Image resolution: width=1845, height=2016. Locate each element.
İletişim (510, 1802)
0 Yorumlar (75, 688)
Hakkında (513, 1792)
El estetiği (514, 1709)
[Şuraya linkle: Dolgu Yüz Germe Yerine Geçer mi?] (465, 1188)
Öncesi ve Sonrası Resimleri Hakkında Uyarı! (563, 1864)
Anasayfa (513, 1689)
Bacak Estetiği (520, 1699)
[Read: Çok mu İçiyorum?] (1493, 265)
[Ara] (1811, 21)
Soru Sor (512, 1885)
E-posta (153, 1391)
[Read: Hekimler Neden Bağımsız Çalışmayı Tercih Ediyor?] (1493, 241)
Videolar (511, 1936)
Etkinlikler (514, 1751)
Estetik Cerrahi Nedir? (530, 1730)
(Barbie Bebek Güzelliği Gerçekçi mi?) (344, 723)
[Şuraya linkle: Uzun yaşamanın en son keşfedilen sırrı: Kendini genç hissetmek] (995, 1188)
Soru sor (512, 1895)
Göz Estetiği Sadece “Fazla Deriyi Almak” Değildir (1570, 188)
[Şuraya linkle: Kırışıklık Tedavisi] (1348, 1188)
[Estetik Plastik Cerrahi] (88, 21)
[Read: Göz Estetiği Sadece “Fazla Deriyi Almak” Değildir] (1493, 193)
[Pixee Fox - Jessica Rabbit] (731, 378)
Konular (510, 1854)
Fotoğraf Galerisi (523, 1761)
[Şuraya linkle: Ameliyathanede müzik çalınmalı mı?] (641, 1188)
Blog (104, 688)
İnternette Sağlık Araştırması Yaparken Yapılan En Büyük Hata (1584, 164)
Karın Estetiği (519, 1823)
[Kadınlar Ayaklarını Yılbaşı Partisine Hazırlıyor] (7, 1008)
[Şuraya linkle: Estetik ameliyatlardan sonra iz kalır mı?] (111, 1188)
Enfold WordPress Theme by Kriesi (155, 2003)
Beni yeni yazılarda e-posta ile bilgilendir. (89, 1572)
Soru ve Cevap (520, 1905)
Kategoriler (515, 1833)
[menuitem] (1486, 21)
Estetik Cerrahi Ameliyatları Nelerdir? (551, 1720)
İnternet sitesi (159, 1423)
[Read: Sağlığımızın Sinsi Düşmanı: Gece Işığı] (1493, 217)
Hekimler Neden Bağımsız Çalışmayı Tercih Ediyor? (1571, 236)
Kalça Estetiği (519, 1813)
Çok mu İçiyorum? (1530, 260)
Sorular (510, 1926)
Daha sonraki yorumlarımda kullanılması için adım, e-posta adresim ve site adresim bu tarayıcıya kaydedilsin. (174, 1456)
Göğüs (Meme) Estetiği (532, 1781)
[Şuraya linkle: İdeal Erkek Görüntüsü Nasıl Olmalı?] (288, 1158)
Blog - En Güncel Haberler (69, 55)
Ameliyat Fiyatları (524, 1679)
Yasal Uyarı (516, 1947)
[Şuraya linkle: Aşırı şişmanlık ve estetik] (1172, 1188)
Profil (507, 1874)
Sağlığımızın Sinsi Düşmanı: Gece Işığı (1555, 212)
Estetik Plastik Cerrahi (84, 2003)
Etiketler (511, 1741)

* * * * * * * * *

- Exercise goal: Going back to the entries above, set down exactly the lines that begin at the one with "Etkinlikler (514, 1751)" and end at the one with "İnternet sitesi (159, 1423)", both included, and nothing else.

- Answer for the task:
Etkinlikler (514, 1751)
Estetik Cerrahi Nedir? (530, 1730)
(Barbie Bebek Güzelliği Gerçekçi mi?) (344, 723)
[Şuraya linkle: Uzun yaşamanın en son keşfedilen sırrı: Kendini genç hissetmek] (995, 1188)
Soru sor (512, 1895)
Göz Estetiği Sadece “Fazla Deriyi Almak” Değildir (1570, 188)
[Şuraya linkle: Kırışıklık Tedavisi] (1348, 1188)
[Estetik Plastik Cerrahi] (88, 21)
[Read: Göz Estetiği Sadece “Fazla Deriyi Almak” Değildir] (1493, 193)
[Pixee Fox - Jessica Rabbit] (731, 378)
Konular (510, 1854)
Fotoğraf Galerisi (523, 1761)
[Şuraya linkle: Ameliyathanede müzik çalınmalı mı?] (641, 1188)
Blog (104, 688)
İnternette Sağlık Araştırması Yaparken Yapılan En Büyük Hata (1584, 164)
Karın Estetiği (519, 1823)
[Kadınlar Ayaklarını Yılbaşı Partisine Hazırlıyor] (7, 1008)
[Şuraya linkle: Estetik ameliyatlardan sonra iz kalır mı?] (111, 1188)
Enfold WordPress Theme by Kriesi (155, 2003)
Beni yeni yazılarda e-posta ile bilgilendir. (89, 1572)
Soru ve Cevap (520, 1905)
Kategoriler (515, 1833)
[menuitem] (1486, 21)
Estetik Cerrahi Ameliyatları Nelerdir? (551, 1720)
İnternet sitesi (159, 1423)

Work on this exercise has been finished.